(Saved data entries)
====================

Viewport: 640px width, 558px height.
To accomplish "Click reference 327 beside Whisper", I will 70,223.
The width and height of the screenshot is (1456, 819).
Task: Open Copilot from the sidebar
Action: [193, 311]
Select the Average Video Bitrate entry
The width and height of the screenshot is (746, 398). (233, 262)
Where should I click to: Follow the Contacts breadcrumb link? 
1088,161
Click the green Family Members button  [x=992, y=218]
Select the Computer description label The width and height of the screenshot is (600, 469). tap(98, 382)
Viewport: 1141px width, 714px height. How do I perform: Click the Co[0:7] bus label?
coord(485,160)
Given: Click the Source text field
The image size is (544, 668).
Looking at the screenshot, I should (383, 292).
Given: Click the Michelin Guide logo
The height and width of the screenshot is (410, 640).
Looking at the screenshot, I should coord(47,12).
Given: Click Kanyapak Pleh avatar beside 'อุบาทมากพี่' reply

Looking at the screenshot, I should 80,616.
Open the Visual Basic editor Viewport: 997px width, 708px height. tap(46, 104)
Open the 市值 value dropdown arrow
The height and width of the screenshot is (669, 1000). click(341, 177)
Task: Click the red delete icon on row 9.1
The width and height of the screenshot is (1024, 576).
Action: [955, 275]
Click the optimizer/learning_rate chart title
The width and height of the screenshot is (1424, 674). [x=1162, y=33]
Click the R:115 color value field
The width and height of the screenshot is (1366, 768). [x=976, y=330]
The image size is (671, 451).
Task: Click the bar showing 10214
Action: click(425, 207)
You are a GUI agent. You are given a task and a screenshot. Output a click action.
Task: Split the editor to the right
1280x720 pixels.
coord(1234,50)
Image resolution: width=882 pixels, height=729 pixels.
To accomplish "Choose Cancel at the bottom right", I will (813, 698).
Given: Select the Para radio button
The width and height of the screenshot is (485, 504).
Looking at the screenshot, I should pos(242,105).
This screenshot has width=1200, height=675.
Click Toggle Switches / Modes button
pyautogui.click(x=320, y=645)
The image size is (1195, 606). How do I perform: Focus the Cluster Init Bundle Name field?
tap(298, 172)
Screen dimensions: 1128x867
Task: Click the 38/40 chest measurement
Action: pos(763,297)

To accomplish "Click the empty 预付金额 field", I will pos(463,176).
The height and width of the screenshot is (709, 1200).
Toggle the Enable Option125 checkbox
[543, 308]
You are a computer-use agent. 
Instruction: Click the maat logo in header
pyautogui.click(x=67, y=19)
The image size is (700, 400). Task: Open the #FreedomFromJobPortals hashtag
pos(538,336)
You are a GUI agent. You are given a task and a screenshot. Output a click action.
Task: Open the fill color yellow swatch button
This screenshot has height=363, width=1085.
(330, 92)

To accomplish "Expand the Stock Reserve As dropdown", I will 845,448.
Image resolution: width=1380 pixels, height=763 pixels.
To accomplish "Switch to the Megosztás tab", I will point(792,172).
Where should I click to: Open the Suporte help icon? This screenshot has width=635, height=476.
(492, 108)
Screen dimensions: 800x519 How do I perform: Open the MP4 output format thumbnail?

====================

--- Work task ---
Look through the entries above, and wherever a line holds the string "resolution", copy it.

--- Response area ---
Image resolution: width=882 pixels, height=729 pixels.
Image resolution: width=1380 pixels, height=763 pixels.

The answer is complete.